|SINGH, HARMIT - California Polytechnic State University|
|CANTORIA, MARY JO - California State University|
|MALAVE, POONAM - California State University|
|SAPUTA, DENNY - California State University|
Submitted to: Journal of Agricultural and Food Chemistry
Publication Type: Peer Reviewed Journal
Publication Acceptance Date: 8/8/2015
Publication Date: 1/1/2016
Citation: Singh, H., Cantoria, M., Malave, P., Saputa, D., Maleki, S.J. 2016. Standardization of RP-HPLC methods for the detection of the major peanut allergens Ara h 1, Ara h 2 and Ara h 3 . Journal of Agricultural and Food Chemistry. 194:383-390.
Interpretive Summary: Crude peanut extract (CPE) was analyzed for three major allergens (Ara h 1, h 2, and h 3) using different chromatographic methods. The presence and level of the allergens were measured with different methods including the use of dissolving solutions. The purification of the individual allergens with chromatography were compared for retention time, resolution or separation, and levels. CPE samples were spiked with addition of pure allergens to enhance their presence and to make it easier to identify and separate the corresponding to allergens. The separated fractions of corresponding allergens were collected and freeze-dried in order to perform protein analysis and immunological assays. The best method identified to separate the allergens from one another was the one with a shorter retention time, better resolution, and greater level of an allergen as compared with the other methods. The major disadvantage of using an alternate chromatographic purification methodod tested here was the need for two sets of conditions to identify the 3 allergens. The method developed in this study allows for purification or separation of all three allergens in one run therefore saving time and resources.

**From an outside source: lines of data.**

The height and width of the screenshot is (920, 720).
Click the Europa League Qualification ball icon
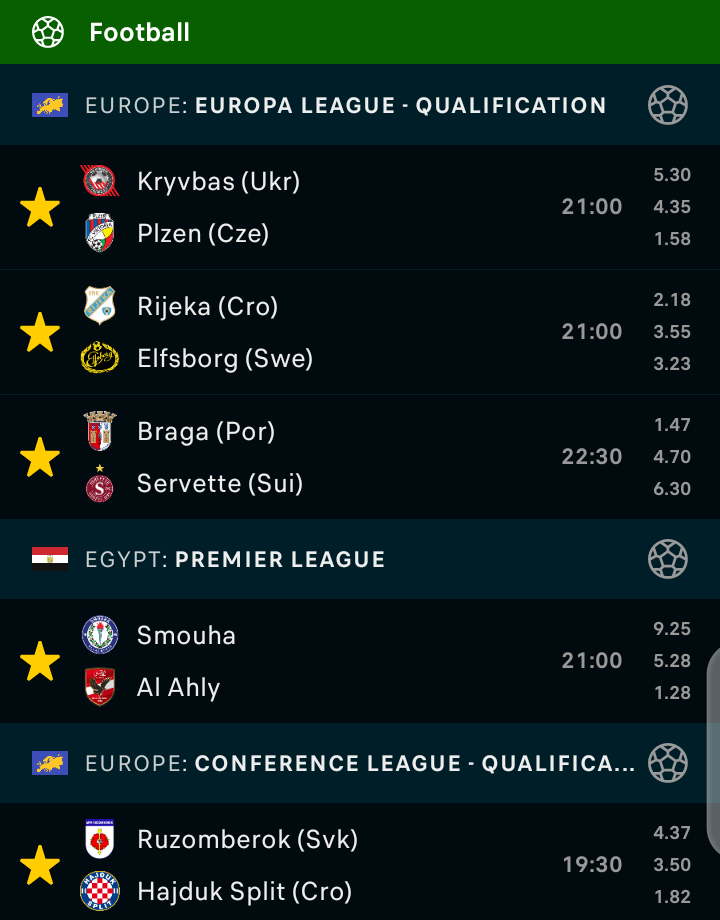coord(667,105)
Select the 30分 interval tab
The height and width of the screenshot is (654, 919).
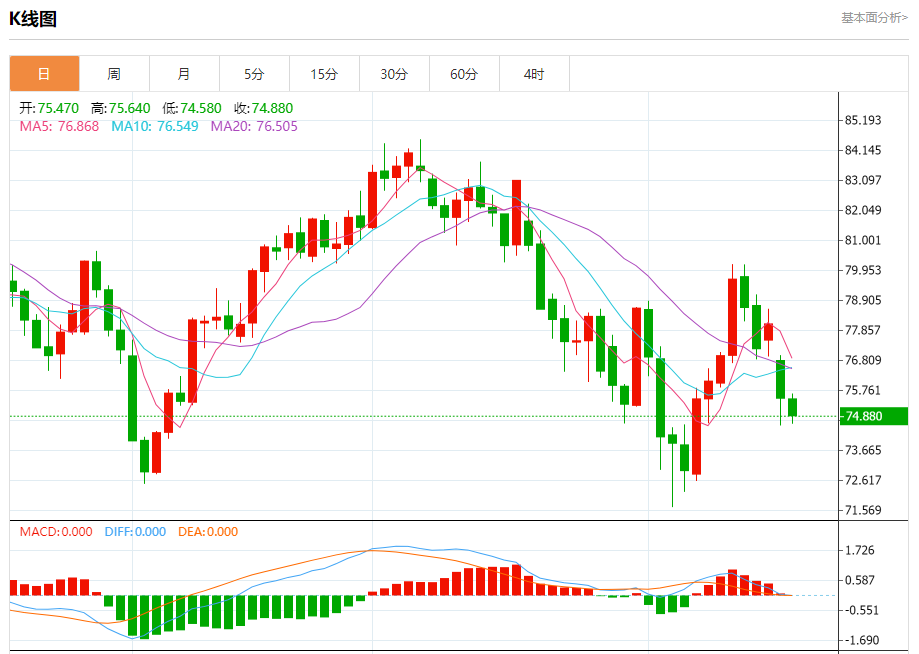(x=394, y=74)
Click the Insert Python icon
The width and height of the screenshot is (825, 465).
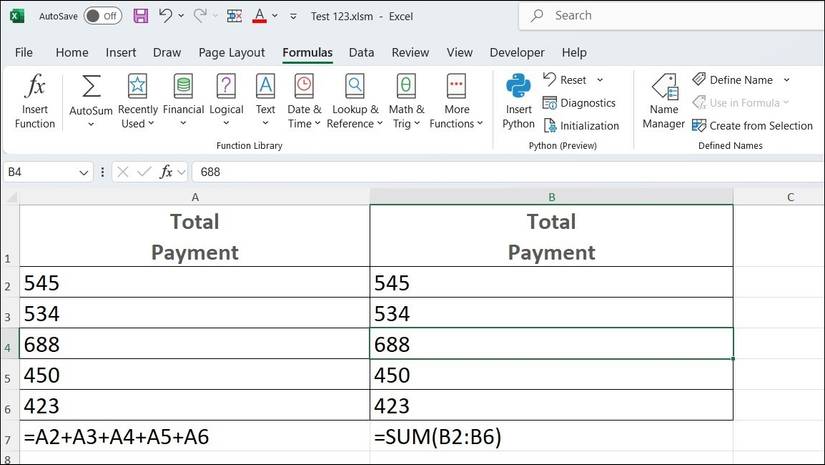(518, 87)
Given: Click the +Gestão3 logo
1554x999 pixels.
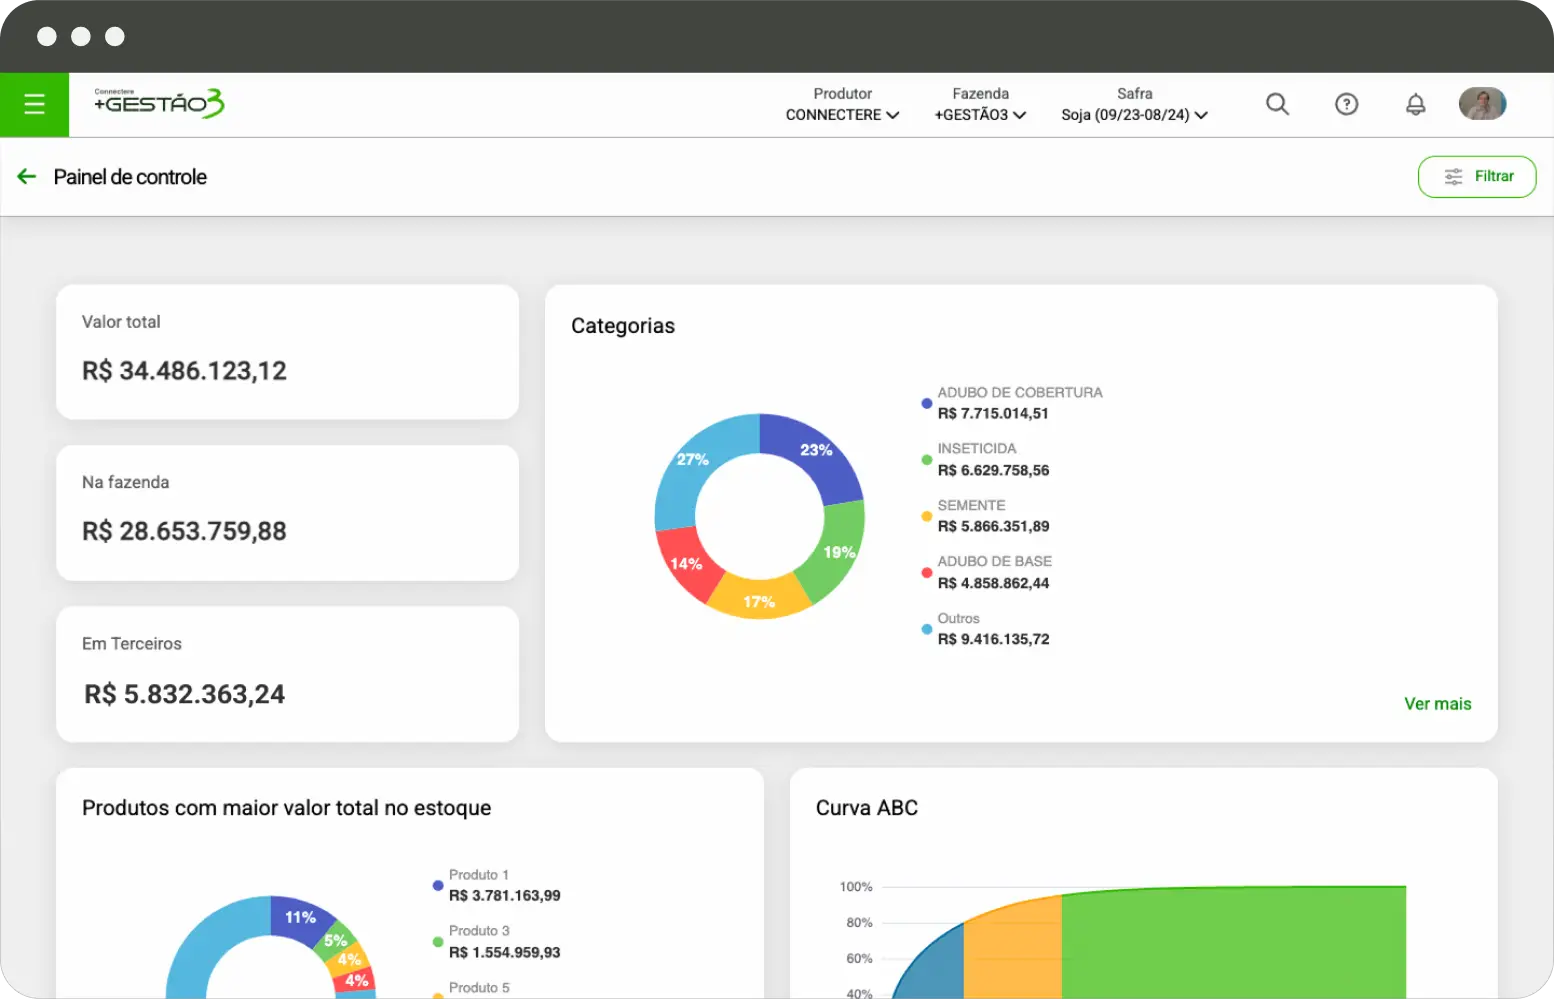Looking at the screenshot, I should (159, 103).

Technical Abstract: Crude peanut extract (CPE) was analyzed for three major allergens (Ara h 1, h 2, and h 3) using a C12 and a C18 column at two wavelengths (280 and 220 nm) and under different solvent conditions. HPLC profiles were compared for retention time, resolution, and peak heights. CPE samples were spiked with pure allergens to identify the peaks corresponding to allergens. The HPLC fractions of corresponding allergens were collected and freeze-dried in order to perform SDS–PAGE and immunoblotting tests. The best method identified was the one with a shorter retention time, better resolution, and greater peak height as compared with the other methods. In general, the peak heights were greater at 220 nm than at 280 nm. The major disadvantage of the C12 column was the need for two sets of conditions to identify the allergens as compared to the C18 column where all three allergens could be identified in one run.